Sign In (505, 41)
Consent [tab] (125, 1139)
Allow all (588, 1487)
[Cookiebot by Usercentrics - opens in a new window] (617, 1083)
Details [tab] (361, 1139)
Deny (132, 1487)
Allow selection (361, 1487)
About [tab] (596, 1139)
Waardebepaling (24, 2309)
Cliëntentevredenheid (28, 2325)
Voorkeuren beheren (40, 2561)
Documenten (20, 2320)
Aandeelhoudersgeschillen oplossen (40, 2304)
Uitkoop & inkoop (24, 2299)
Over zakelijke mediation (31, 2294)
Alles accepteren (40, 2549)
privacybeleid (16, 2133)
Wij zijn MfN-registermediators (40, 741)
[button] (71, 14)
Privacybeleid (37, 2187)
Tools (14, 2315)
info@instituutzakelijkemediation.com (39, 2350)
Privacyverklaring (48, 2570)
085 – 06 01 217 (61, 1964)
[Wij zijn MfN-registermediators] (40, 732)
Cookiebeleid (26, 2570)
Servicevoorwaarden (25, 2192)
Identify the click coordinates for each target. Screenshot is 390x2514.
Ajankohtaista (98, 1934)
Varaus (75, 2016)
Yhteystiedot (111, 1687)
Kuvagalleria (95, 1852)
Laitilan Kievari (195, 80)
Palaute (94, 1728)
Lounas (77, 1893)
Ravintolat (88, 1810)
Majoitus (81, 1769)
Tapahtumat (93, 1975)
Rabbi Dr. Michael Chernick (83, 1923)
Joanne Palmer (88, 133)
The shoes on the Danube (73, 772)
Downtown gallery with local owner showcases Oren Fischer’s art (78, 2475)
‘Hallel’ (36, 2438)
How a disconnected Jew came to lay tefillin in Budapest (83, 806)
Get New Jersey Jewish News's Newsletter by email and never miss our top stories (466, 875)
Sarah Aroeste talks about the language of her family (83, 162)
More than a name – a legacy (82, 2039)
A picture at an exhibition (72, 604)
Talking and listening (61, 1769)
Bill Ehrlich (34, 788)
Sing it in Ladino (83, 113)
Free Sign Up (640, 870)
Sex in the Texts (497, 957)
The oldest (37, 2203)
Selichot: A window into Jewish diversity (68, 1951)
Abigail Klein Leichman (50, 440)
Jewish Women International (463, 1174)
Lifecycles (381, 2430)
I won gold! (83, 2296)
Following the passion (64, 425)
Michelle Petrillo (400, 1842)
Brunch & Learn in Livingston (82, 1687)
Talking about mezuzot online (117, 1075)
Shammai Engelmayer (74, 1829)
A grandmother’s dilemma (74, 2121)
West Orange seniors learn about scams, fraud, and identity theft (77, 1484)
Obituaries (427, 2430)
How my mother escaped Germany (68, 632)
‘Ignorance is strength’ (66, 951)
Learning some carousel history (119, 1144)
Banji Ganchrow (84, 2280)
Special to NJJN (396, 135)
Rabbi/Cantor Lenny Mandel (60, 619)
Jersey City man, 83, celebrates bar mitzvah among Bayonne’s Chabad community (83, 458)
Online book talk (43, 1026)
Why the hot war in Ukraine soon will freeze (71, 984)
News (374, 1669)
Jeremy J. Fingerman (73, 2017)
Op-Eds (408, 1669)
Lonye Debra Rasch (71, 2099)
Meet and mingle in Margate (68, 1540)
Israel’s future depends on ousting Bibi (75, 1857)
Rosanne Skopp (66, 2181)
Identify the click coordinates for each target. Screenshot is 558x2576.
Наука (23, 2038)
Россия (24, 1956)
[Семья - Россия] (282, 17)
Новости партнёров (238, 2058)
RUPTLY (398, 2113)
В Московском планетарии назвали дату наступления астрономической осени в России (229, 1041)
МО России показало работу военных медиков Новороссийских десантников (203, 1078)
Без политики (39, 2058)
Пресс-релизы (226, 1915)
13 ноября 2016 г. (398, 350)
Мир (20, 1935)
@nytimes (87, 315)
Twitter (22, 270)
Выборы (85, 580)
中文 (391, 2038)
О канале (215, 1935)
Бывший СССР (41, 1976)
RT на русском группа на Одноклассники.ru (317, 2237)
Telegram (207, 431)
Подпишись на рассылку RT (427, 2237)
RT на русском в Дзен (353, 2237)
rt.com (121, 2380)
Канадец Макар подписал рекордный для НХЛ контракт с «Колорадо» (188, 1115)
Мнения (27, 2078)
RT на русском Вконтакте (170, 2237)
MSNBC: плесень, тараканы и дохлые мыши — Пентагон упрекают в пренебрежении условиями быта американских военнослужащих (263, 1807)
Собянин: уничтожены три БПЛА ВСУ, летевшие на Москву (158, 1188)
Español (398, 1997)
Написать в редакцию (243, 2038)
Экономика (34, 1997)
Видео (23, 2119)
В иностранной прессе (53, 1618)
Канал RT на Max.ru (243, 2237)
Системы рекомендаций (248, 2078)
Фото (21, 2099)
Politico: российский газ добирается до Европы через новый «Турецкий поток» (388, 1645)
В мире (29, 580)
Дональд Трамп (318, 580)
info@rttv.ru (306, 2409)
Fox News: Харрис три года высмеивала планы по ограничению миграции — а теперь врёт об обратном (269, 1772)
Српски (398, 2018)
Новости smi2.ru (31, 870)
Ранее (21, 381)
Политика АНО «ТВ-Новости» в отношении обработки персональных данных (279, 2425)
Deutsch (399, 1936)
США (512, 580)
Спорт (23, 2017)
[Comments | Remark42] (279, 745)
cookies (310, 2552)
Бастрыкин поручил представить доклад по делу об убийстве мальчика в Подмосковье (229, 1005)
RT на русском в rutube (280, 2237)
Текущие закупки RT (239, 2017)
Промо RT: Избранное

→ DIRECTIONS: Each entry, exactly as written, should be set down once more.

→ ANSWER SECTION:
Sign In (505, 41)
Consent [tab] (125, 1139)
Allow all (588, 1487)
[Cookiebot by Usercentrics - opens in a new window] (617, 1083)
Details [tab] (361, 1139)
Deny (132, 1487)
Allow selection (361, 1487)
About [tab] (596, 1139)
Waardebepaling (24, 2309)
Cliëntentevredenheid (28, 2325)
Voorkeuren beheren (40, 2561)
Documenten (20, 2320)
Aandeelhoudersgeschillen oplossen (40, 2304)
Uitkoop & inkoop (24, 2299)
Over zakelijke mediation (31, 2294)
Alles accepteren (40, 2549)
privacybeleid (16, 2133)
Wij zijn MfN-registermediators (40, 741)
[button] (71, 14)
Privacybeleid (37, 2187)
Tools (14, 2315)
info@instituutzakelijkemediation.com (39, 2350)
Privacyverklaring (48, 2570)
085 – 06 01 217 (61, 1964)
[Wij zijn MfN-registermediators] (40, 732)
Cookiebeleid (26, 2570)
Servicevoorwaarden (25, 2192)
Identify the click coordinates for each target. Screenshot is 390x2514.
Ajankohtaista (98, 1934)
Varaus (75, 2016)
Yhteystiedot (111, 1687)
Kuvagalleria (95, 1852)
Laitilan Kievari (195, 80)
Palaute (94, 1728)
Lounas (77, 1893)
Ravintolat (88, 1810)
Majoitus (81, 1769)
Tapahtumat (93, 1975)
Rabbi Dr. Michael Chernick (83, 1923)
Joanne Palmer (88, 133)
The shoes on the Danube (73, 772)
Downtown gallery with local owner showcases Oren Fischer’s art (78, 2475)
‘Hallel’ (36, 2438)
How a disconnected Jew came to lay tefillin in Budapest (83, 806)
Get New Jersey Jewish News's Newsletter by email and never miss our top stories (466, 875)
Sarah Aroeste talks about the language of her family (83, 162)
More than a name – a legacy (82, 2039)
A picture at an exhibition (72, 604)
Talking and listening (61, 1769)
Bill Ehrlich (34, 788)
Sing it in Ladino (83, 113)
Free Sign Up (640, 870)
Sex in the Texts (497, 957)
The oldest (37, 2203)
Selichot: A window into Jewish diversity (68, 1951)
Abigail Klein Leichman (50, 440)
Jewish Women International (463, 1174)
Lifecycles (381, 2430)
I won gold! (83, 2296)
Following the passion (64, 425)
Michelle Petrillo (400, 1842)
Brunch & Learn in Livingston (82, 1687)
Talking about mezuzot online (117, 1075)
Shammai Engelmayer (74, 1829)
A grandmother’s dilemma (74, 2121)
West Orange seniors learn about scams, fraud, and identity theft (77, 1484)
Obituaries (427, 2430)
How my mother escaped Germany (68, 632)
‘Ignorance is strength’ (66, 951)
Learning some carousel history (119, 1144)
Banji Ganchrow (84, 2280)
Special to NJJN (396, 135)
Rabbi/Cantor Lenny Mandel (60, 619)
Jersey City man, 83, celebrates bar mitzvah among Bayonne’s Chabad community (83, 458)
Online book talk (43, 1026)
Why the hot war in Ukraine soon will freeze (71, 984)
News (374, 1669)
Jeremy J. Fingerman (73, 2017)
Op-Eds (408, 1669)
Lonye Debra Rasch (71, 2099)
Meet and mingle in Margate (68, 1540)
Israel’s future depends on ousting Bibi (75, 1857)
Rosanne Skopp (66, 2181)
Identify the click coordinates for each target. Screenshot is 558x2576.
Наука (23, 2038)
Россия (24, 1956)
[Семья - Россия] (282, 17)
Новости партнёров (238, 2058)
RUPTLY (398, 2113)
В Московском планетарии назвали дату наступления астрономической осени в России (229, 1041)
МО России показало работу военных медиков Новороссийских десантников (203, 1078)
Без политики (39, 2058)
Пресс-релизы (226, 1915)
13 ноября 2016 г. (398, 350)
Мир (20, 1935)
@nytimes (87, 315)
Twitter (22, 270)
Выборы (85, 580)
中文 (391, 2038)
О канале (215, 1935)
Бывший СССР (41, 1976)
RT на русском группа на Одноклассники.ru (317, 2237)
Telegram (207, 431)
Подпишись на рассылку RT (427, 2237)
RT на русском в Дзен (353, 2237)
rt.com (121, 2380)
Канадец Макар подписал рекордный для НХЛ контракт с «Колорадо» (188, 1115)
Мнения (27, 2078)
RT на русском Вконтакте (170, 2237)
MSNBC: плесень, тараканы и дохлые мыши — Пентагон упрекают в пренебрежении условиями быта американских военнослужащих (263, 1807)
Собянин: уничтожены три БПЛА ВСУ, летевшие на Москву (158, 1188)
Español (398, 1997)
Написать в редакцию (243, 2038)
Экономика (34, 1997)
Видео (23, 2119)
В иностранной прессе (53, 1618)
Канал RT на Max.ru (243, 2237)
Системы рекомендаций (248, 2078)
Фото (21, 2099)
Politico: российский газ добирается до Европы через новый «Турецкий поток» (388, 1645)
В мире (29, 580)
Дональд Трамп (318, 580)
info@rttv.ru (306, 2409)
Fox News: Харрис три года высмеивала планы по ограничению миграции — а теперь врёт об обратном (269, 1772)
Српски (398, 2018)
Новости smi2.ru (31, 870)
Ранее (21, 381)
Политика АНО «ТВ-Новости» в отношении обработки персональных данных (279, 2425)
Deutsch (399, 1936)
США (512, 580)
Спорт (23, 2017)
[Comments | Remark42] (279, 745)
cookies (310, 2552)
Бастрыкин поручил представить доклад по делу об убийстве мальчика в Подмосковье (229, 1005)
RT на русском в rutube (280, 2237)
Текущие закупки RT (239, 2017)
Промо RT: Избранное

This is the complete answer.